- Work item -
Wherever a line in the material contains the word "this", copy that line.

- Input data -
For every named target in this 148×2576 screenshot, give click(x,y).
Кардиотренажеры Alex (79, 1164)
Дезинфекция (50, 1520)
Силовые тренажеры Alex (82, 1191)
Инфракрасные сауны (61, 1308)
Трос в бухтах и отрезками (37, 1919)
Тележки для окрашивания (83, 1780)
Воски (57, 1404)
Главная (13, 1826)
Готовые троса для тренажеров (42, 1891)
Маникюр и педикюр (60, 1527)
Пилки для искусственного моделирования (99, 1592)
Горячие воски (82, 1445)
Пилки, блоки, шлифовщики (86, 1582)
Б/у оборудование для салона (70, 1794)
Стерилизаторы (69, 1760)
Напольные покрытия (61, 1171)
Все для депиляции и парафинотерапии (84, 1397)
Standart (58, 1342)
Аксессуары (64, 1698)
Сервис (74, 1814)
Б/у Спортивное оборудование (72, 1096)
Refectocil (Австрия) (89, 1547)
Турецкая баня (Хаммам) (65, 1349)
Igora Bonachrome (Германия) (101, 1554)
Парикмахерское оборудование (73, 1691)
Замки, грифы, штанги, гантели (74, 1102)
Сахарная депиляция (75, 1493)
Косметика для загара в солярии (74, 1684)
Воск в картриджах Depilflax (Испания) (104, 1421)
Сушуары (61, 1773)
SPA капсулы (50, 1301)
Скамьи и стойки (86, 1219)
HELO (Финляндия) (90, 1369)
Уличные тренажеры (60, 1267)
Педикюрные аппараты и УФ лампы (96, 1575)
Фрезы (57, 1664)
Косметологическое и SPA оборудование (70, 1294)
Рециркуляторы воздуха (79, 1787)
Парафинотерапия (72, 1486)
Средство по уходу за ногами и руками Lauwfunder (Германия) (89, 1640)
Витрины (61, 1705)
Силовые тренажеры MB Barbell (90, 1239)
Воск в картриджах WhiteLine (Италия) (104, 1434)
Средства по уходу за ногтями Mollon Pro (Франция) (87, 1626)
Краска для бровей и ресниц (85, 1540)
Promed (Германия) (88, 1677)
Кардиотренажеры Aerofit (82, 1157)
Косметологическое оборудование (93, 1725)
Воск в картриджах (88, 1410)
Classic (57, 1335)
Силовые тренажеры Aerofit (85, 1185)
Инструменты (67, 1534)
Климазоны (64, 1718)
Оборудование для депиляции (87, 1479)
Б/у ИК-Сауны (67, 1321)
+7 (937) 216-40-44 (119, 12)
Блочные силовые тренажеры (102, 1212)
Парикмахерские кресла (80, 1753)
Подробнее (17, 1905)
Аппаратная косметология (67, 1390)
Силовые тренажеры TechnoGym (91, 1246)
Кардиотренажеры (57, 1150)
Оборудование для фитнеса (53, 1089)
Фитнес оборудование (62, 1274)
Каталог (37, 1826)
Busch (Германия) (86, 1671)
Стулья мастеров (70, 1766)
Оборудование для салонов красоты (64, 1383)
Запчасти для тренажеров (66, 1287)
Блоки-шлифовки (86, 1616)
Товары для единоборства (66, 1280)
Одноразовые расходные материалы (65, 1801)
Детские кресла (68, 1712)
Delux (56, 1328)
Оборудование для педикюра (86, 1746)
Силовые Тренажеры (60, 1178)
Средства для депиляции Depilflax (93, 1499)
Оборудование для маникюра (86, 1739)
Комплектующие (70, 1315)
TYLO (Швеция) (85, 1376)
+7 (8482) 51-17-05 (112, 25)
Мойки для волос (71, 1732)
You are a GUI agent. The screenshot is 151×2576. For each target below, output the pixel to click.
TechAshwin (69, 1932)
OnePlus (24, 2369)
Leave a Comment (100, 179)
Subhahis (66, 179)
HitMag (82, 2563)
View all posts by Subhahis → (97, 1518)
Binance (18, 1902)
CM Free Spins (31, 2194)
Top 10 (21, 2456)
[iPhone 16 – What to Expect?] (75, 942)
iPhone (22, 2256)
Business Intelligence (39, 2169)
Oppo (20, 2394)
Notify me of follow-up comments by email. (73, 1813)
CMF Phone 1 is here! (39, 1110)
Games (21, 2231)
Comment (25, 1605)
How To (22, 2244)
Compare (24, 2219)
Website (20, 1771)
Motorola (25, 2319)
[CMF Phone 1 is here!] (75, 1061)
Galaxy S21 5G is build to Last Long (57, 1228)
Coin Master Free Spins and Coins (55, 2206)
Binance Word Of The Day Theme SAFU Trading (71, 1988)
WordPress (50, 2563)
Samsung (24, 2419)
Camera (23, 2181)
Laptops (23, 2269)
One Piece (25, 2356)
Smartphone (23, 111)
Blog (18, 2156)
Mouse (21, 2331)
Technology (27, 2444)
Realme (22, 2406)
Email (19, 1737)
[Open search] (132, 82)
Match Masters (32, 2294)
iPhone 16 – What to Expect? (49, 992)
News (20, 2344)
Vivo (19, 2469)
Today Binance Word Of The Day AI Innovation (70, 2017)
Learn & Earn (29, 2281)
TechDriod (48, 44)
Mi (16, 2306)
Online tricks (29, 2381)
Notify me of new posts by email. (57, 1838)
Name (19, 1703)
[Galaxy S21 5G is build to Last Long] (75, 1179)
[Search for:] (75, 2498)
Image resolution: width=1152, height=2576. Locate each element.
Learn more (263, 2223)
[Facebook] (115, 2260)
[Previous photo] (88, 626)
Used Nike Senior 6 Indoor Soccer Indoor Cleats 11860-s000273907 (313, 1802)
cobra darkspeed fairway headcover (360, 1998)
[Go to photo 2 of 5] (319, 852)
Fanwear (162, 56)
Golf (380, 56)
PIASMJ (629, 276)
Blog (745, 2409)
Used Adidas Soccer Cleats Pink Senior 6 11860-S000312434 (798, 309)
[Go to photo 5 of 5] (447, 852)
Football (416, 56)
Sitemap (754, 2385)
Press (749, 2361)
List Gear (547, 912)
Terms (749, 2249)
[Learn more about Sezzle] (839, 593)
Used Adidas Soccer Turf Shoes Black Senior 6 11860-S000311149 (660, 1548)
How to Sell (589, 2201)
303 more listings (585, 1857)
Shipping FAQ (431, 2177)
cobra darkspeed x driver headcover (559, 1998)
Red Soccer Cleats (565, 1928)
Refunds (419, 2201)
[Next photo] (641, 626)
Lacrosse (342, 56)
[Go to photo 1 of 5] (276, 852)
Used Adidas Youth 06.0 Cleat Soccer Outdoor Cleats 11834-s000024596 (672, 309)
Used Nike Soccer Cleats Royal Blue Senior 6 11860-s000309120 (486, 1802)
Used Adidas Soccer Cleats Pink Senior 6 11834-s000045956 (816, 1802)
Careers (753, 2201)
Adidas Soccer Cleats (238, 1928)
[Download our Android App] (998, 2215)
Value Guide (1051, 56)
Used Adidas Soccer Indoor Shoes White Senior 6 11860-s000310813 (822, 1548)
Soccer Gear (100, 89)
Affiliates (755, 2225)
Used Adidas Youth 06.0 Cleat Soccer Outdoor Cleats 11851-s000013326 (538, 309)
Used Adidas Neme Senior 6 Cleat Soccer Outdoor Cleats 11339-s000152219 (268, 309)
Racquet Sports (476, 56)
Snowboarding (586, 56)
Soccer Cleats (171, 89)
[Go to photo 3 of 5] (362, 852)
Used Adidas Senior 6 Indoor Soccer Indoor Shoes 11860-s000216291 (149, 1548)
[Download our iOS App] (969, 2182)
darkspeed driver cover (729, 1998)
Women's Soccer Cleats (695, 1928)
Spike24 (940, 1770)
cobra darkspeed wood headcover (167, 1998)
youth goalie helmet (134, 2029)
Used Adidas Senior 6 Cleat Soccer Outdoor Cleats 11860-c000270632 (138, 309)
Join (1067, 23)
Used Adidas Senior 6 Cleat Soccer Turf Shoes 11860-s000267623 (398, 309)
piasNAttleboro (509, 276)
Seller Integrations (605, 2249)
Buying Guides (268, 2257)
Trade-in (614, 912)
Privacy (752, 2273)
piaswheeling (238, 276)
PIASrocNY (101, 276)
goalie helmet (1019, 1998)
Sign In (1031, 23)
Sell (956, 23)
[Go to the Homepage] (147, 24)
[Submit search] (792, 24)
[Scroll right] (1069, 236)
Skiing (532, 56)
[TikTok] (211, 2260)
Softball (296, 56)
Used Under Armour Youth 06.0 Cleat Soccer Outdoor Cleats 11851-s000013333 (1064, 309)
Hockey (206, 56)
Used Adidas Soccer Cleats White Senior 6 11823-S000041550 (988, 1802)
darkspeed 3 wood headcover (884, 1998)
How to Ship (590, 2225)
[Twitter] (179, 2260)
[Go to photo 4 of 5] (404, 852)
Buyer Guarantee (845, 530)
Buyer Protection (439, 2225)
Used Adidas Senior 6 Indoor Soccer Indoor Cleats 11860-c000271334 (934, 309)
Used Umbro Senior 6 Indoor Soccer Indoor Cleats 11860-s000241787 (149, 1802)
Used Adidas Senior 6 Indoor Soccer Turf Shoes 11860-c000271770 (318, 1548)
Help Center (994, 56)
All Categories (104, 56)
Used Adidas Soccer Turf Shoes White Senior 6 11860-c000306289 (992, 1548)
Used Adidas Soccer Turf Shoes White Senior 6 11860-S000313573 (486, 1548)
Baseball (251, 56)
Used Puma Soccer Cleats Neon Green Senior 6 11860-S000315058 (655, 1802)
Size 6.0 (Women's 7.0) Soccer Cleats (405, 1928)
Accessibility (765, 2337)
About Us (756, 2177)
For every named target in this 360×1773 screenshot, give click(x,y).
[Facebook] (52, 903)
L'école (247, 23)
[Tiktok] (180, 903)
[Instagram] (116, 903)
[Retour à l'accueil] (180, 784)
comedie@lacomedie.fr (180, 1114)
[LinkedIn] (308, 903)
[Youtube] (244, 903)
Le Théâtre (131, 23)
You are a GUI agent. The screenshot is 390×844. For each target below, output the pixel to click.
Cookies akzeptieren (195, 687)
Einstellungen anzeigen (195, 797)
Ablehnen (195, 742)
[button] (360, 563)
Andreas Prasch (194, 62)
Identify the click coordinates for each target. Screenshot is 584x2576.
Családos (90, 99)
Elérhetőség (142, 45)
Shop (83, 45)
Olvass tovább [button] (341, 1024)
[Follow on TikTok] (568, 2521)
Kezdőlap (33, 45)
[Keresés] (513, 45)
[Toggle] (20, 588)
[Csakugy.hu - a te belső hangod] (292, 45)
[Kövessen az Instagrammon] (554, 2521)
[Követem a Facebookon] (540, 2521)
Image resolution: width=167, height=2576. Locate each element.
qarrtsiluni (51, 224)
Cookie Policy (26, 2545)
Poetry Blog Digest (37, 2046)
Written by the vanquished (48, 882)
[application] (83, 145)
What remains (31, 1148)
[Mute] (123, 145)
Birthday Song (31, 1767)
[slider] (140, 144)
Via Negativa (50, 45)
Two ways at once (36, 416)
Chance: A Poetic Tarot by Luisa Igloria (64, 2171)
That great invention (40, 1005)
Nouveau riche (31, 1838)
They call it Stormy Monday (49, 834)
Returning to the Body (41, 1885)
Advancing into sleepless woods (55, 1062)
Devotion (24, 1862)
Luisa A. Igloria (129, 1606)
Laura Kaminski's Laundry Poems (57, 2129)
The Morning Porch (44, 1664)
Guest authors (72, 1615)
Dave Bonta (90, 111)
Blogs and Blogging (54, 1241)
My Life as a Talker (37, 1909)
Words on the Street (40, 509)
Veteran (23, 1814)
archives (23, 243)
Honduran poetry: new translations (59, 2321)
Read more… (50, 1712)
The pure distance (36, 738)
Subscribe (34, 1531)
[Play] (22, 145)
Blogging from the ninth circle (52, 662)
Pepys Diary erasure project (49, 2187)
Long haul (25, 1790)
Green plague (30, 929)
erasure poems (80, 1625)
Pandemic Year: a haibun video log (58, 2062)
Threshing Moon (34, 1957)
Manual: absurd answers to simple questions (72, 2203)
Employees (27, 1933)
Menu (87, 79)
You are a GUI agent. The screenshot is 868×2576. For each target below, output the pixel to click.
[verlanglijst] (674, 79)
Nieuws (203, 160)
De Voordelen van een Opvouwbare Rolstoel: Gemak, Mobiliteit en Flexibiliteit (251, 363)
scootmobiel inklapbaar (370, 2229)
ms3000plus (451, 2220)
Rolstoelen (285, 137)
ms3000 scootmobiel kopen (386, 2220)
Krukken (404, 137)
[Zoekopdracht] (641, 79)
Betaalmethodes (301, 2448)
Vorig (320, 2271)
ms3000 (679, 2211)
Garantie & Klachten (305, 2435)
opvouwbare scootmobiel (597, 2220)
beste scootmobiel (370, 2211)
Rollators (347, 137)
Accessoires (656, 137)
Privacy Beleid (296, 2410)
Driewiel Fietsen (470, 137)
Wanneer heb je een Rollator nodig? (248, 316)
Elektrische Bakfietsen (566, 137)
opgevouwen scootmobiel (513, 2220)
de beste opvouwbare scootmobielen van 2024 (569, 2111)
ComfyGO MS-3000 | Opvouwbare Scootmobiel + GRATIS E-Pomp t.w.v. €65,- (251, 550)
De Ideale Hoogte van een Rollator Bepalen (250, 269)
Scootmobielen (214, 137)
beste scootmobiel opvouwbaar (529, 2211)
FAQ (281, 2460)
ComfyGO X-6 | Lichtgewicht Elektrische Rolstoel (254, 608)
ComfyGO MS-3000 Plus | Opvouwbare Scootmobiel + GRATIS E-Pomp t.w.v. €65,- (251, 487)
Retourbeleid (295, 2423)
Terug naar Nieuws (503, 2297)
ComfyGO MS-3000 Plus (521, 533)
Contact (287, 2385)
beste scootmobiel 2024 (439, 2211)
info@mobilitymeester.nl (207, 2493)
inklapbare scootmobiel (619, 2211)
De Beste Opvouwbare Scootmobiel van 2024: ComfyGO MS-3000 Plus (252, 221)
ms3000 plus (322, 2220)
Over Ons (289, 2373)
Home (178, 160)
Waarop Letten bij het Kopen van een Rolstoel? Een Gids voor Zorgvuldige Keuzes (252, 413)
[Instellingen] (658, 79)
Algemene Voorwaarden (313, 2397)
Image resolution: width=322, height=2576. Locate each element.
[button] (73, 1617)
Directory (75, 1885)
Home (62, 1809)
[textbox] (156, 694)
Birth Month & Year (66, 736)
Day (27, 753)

- Written response -
For every named target in this 148×2576 screenshot, give click(x,y).
For every named target in this 360×1773 screenshot, give click(x,y).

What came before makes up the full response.